Background/aims: Stress is known to inhibit gastric motility. The aim of this study was to investigate the effects and autonomic mechanisms of transcutaneous auricular vagal nerve stimulation (taVNS) on cold stress (CS)-induced impairment in gastric motility that are relevant to the brain-gut interactions in healthy volunteers.

Materials And Methods: Healthy volunteers (eight women; age 28.2 ± 1.8 years) were studied in four randomized sessions (control, CS, CS + taVNS, and CS + sham-electrical stimulation [sham-ES]). Each session was composed of 30 minutes in the fasting state and 30 minutes after a standard test meal. CS was induced during minutes 10 to 30 after the meal, whereas taVNS or sham-ES was performed during minutes 0 to 30 after the meal. The electrogastrogram and electrocardiogram were recorded for assessing gastric slow waves and autonomic functions, respectively.

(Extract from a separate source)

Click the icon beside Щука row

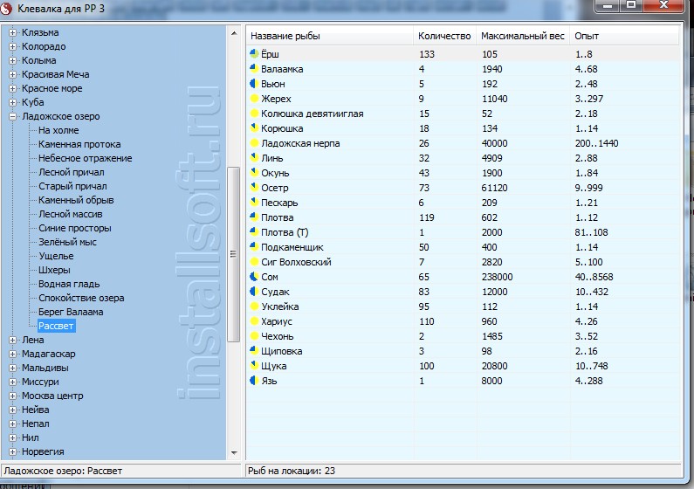pyautogui.click(x=255, y=366)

Results: First, CS decreased the percentage of normal gastric slow waves (59.7% ± 9.8% vs 85.4% ± 4.5%, p < 0.001 vs control); this impairment was dramatically improved by taVNS (75.5% ± 6.3% vs 58.4% ± 12.5%, p < 0.001 vs sham-ES). Second, CS increased the symptom score (22.0 ± 12.1 vs 39.3 ± 11.5, p = 0.001 vs control); taVNS, but not sham-ES, reduced the symptom score (26.0 ± 12.2 vs 38.3 ± 21.6, p = 0.026 vs sham-ES). Third, CS decreased vagal activity assessed from the spectral analysis of heart rate variability (0.21 ± 0.10 vs 0.26 ± 0.11, p < 0.05 vs control) and increased the sympathovagal ratio (4.89 ± 1.94 vs 3.74 ± 1.32, p = 0.048 vs control); taVNS normalized CS-induced suppression in vagal activity (0.27 ± 0.13 vs 0.22 ± 0.10, p = 0.049 vs sham-ES; p > 0.05 vs control) and CS-induced increase in the sympathovagal ratio (3.28 ± 1.61 vs 4.28 ± 2.10, p = 0.042 vs sham-ES; p > 0.05 vs control).

Conclusion: The noninvasive taVNS improves the CS-induced impairment in gastric pace-making activity, possibly by reversing the detrimental effect of CS on autonomic functions. taVNS may have a therapeutic potential for stress-induced gastric dysmotility.